*EXERCISE REQUIREMENTS:* Reproduce every line of the items below verbatim, leaving the pictures out of your answer.

*EXTRACTED MATERIAL:*
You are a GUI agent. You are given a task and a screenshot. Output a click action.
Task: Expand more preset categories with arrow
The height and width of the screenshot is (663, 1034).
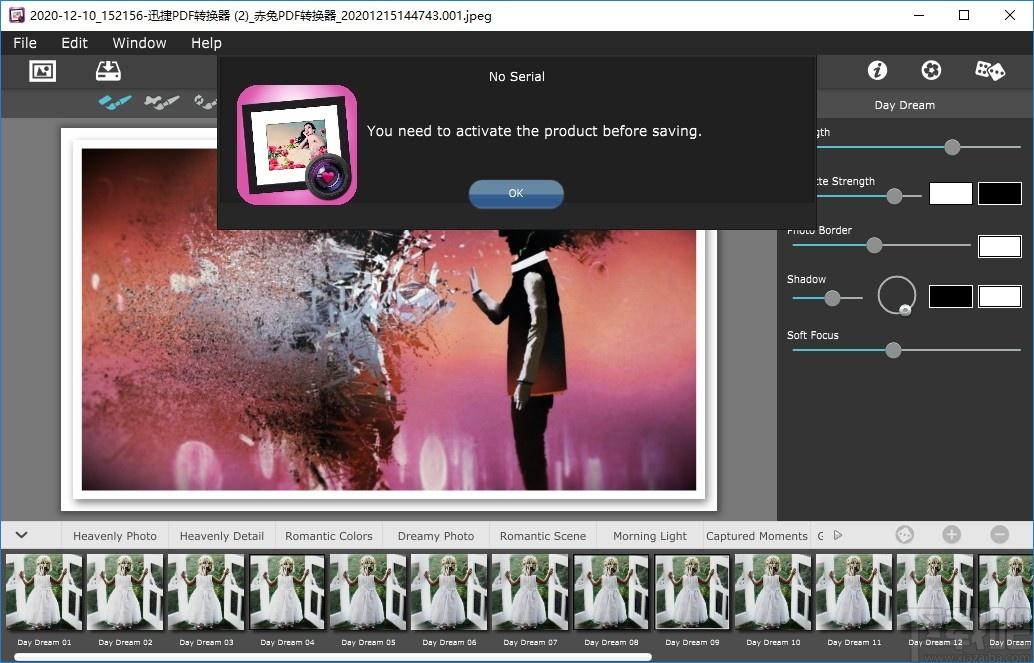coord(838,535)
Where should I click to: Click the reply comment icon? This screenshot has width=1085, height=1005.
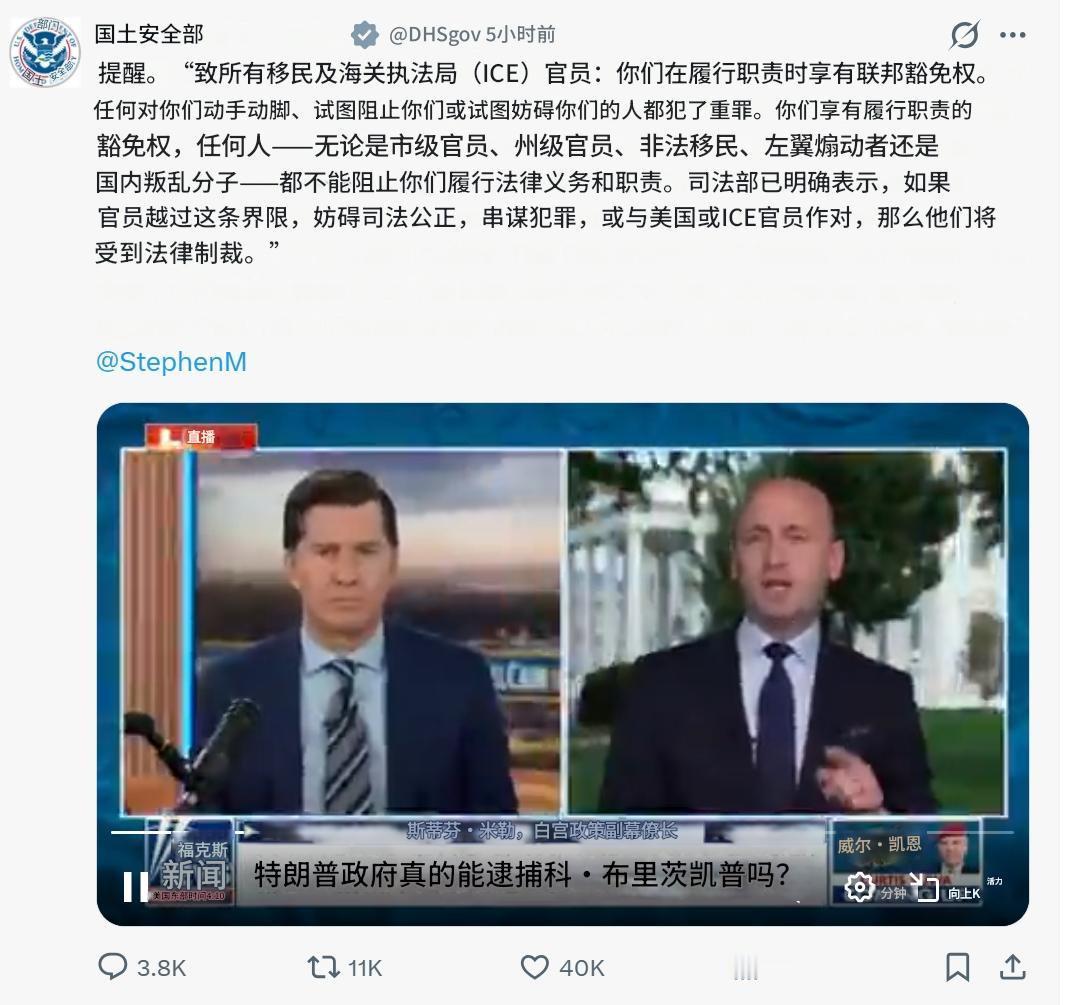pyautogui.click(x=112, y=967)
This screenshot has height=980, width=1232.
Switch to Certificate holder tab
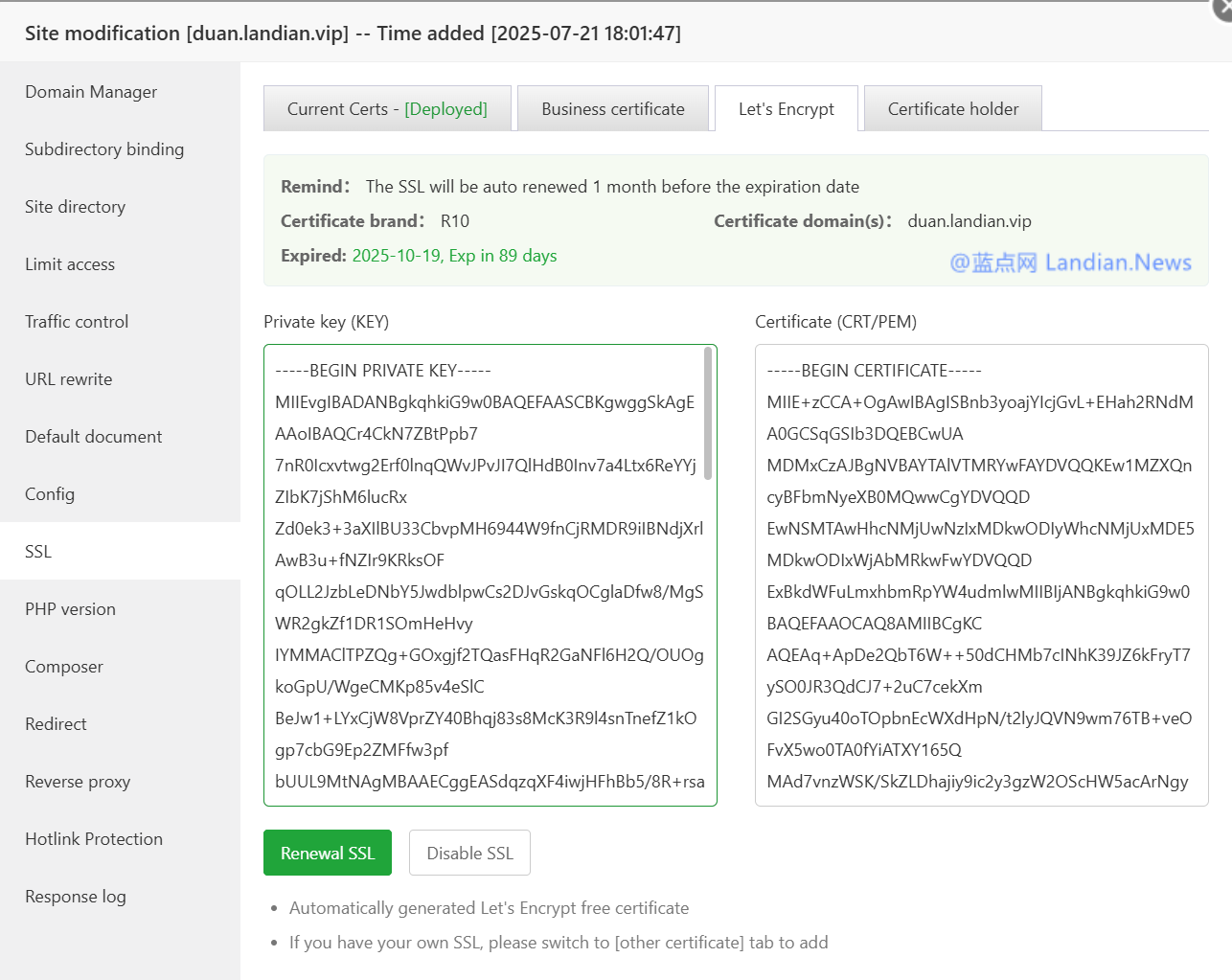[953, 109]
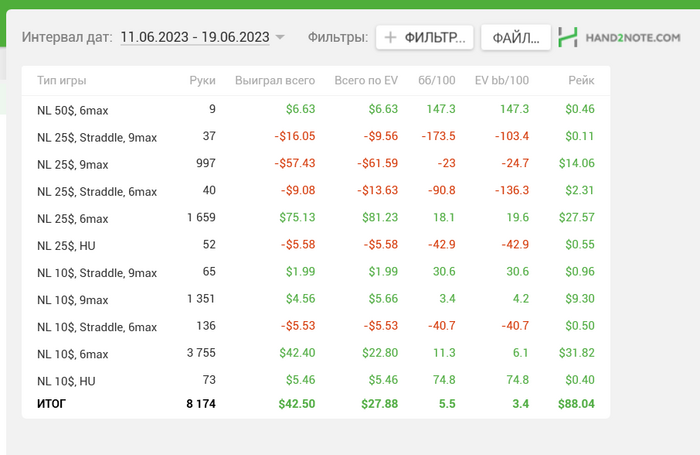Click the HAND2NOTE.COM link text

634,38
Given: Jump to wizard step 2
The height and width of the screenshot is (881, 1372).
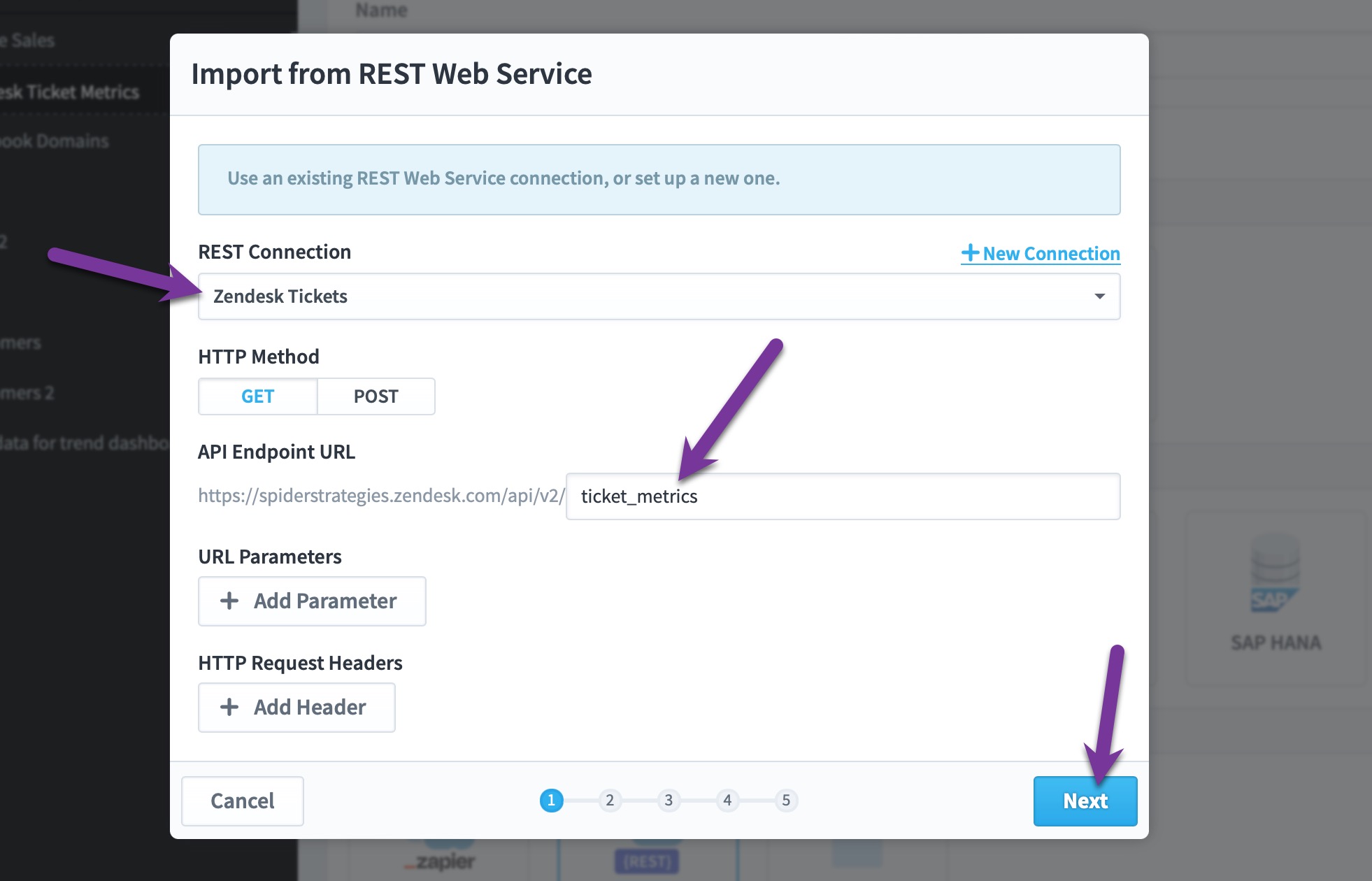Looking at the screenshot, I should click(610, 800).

*ANSWER:*
You are a GUI agent. You are given a task and a screenshot. Output a click action.
Task: Expand more preset categories with arrow
The height and width of the screenshot is (663, 1034).
coord(838,535)
Where should I click to: Click the reply comment icon? This screenshot has width=1085, height=1005.
pyautogui.click(x=112, y=967)
This screenshot has height=980, width=1232.
Switch to Certificate holder tab
[953, 109]
Click the HAND2NOTE.COM link text

634,38
Given: Jump to wizard step 2
The height and width of the screenshot is (881, 1372).
Looking at the screenshot, I should click(610, 800).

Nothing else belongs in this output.